## [ASSIGNED TASK]
Every line in the records below with the string "legend" is to be copied out.

★ ★ ★ ★ ★

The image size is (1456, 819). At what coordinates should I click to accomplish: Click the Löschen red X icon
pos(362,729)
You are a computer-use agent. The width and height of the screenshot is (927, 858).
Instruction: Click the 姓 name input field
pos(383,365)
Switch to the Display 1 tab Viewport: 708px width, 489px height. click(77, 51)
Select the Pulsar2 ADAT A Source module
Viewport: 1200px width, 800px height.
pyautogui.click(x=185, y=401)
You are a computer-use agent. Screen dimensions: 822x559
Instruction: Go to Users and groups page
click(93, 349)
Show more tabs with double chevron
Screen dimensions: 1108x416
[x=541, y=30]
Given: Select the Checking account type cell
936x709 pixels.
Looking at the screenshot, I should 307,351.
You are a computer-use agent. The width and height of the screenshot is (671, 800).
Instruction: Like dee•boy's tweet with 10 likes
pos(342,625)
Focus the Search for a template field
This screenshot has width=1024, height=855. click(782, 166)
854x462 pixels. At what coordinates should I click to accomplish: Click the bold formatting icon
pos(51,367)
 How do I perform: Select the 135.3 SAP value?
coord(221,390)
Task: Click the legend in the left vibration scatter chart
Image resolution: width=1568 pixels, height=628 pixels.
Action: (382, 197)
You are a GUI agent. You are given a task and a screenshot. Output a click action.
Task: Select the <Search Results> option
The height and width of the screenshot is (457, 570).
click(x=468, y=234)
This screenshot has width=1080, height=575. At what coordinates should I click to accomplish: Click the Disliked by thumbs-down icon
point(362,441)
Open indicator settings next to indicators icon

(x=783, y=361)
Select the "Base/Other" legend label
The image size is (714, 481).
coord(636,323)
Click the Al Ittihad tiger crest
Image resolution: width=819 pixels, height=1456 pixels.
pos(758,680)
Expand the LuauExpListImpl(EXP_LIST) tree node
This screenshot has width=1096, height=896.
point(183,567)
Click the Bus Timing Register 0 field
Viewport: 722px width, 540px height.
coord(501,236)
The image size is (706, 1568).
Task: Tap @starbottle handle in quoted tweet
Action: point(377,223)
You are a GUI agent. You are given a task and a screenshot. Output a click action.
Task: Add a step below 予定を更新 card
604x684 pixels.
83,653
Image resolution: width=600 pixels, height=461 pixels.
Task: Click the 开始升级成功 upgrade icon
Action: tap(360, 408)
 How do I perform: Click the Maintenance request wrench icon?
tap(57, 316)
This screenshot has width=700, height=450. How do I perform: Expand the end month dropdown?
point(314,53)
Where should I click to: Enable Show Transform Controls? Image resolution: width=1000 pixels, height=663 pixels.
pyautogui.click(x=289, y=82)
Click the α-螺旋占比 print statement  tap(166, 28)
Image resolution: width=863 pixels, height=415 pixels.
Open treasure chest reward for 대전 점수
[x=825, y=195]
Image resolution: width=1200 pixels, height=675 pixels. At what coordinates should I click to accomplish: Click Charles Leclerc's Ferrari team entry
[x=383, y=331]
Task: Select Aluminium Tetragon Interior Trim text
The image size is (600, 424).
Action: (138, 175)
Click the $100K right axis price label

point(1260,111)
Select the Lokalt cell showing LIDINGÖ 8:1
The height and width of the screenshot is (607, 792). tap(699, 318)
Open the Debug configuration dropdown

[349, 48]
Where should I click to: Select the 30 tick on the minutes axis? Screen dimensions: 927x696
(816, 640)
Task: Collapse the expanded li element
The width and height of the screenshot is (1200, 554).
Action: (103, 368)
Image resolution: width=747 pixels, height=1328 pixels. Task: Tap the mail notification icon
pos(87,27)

★ ★ ★ ★ ★

## [TASK OUTPUT]
Task: Click the legend in the left vibration scatter chart
Select the "Base/Other" legend label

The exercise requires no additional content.